**Extrait fourni**
- - -
La Wallonie veut généraliser l'éducation sexuelle et affective à toutes les écoles

Mi-janvier, une adolescente a été victime d'un choc toxique lié à l'utilisation d'un tampon
Mi-janvier, une adolescente a été victime d'un choc toxique lié à l'utilisation d'un tampon - © LOIC VENANCE - AFP

La Wallonie entend avancer sur la généralisation et l'harmonisation de l'Education à la vie relationnelle, affective et sexuelle (EVRAS) afin que chaque jeune reçoive les mêmes informations, a affirmé la ministre régionale de la Santé, Christie Morreale (PS), interrogée mardi après-midi en commission du Parlement de Wallonie à la suite du décès, mi-janvier, d'une adolescente victime d'un choc toxique lié à l'utilisation d'un tampon. 

"Je soutiens la généralisation et l'harmonisation de l'EVRAS dans toutes les écoles sur la base des recommandations 'santé' internationales de l'OMS, de l'UNESCO et de l'IPPF (International Planned Parenthood Federation)", a précisé la ministre.

Dans ce cadre, "il serait opportun de consulter des professionnels de la santé (médecins, gynécologues, infectiologue, etc.), des professionnels du social et de la promotion de la santé ainsi que des professionnels de l'éducation afin de construire un référentiel commun EVRAS utilisable en Wallonie", a-t-elle ajouté.
- - -
Entrées de données extraites:

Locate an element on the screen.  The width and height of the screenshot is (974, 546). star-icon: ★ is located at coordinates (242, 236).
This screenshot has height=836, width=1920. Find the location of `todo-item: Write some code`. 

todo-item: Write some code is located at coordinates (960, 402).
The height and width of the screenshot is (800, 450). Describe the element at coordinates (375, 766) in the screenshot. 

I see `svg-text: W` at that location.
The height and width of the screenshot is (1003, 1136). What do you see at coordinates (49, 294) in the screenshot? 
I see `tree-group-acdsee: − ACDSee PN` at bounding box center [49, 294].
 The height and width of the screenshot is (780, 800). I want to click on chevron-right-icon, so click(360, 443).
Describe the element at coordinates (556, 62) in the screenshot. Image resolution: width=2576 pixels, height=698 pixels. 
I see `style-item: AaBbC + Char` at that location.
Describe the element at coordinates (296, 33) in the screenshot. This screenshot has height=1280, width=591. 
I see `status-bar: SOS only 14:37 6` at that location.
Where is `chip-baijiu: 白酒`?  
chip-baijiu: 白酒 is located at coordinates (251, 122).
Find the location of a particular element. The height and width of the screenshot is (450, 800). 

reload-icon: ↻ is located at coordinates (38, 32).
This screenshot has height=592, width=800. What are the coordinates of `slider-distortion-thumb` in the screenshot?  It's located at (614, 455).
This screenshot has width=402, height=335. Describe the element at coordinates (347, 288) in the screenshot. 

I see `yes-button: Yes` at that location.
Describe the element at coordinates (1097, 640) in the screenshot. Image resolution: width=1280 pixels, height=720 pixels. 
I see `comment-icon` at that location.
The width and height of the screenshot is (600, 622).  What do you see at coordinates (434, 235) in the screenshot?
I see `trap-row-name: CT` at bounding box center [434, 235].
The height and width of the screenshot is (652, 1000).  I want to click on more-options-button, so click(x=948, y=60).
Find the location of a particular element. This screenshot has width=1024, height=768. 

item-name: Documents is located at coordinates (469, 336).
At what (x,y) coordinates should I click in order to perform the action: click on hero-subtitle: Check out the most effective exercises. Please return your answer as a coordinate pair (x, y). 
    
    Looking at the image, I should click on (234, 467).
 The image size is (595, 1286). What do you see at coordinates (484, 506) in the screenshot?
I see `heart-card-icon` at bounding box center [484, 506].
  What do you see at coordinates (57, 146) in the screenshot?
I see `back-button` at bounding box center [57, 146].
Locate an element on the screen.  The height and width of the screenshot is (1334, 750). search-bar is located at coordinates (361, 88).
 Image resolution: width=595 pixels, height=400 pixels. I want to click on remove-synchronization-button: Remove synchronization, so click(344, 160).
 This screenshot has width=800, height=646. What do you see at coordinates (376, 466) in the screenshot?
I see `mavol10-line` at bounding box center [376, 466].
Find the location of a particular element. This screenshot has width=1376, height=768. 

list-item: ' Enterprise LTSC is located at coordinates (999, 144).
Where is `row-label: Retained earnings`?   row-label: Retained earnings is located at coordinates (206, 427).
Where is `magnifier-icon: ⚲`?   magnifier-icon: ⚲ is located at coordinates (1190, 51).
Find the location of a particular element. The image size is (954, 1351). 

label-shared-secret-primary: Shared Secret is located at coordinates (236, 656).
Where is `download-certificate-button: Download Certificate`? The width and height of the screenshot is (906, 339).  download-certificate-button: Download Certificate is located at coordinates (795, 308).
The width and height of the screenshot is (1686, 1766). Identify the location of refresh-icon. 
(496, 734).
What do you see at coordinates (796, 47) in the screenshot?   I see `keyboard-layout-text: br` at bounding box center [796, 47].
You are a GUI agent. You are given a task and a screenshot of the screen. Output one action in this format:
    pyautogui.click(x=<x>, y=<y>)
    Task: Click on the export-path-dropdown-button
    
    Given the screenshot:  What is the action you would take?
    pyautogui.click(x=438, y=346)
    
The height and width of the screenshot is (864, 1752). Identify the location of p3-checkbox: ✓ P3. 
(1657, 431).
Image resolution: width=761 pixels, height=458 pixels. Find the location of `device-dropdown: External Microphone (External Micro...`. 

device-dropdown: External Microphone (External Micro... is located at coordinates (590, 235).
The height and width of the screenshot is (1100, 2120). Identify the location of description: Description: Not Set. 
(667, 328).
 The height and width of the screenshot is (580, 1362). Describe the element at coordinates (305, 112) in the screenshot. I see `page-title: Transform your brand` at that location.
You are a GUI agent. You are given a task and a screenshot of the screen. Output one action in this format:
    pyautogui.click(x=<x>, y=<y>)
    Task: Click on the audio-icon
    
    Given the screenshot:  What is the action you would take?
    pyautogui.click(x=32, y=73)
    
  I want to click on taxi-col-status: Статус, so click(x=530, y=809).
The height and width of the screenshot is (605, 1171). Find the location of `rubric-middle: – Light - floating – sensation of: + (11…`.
- - -
**Problème à résoudre**
Citez mot pour mot le passage de l'article sur l'éducation sexuelle en Wallonie qui va de « La Wallonie entend » à « précisé la ministre. ».

**Corrigé**
La Wallonie entend avancer sur la généralisation et l'harmonisation de l'Education à la vie relationnelle, affective et sexuelle (EVRAS) afin que chaque jeune reçoive les mêmes informations, a affirmé la ministre régionale de la Santé, Christie Morreale (PS), interrogée mardi après-midi en commission du Parlement de Wallonie à la suite du décès, mi-janvier, d'une adolescente victime d'un choc toxique lié à l'utilisation d'un tampon. 

"Je soutiens la généralisation et l'harmonisation de l'EVRAS dans toutes les écoles sur la base des recommandations 'santé' internationales de l'OMS, de l'UNESCO et de l'IPPF (International Planned Parenthood Federation)", a précisé la ministre.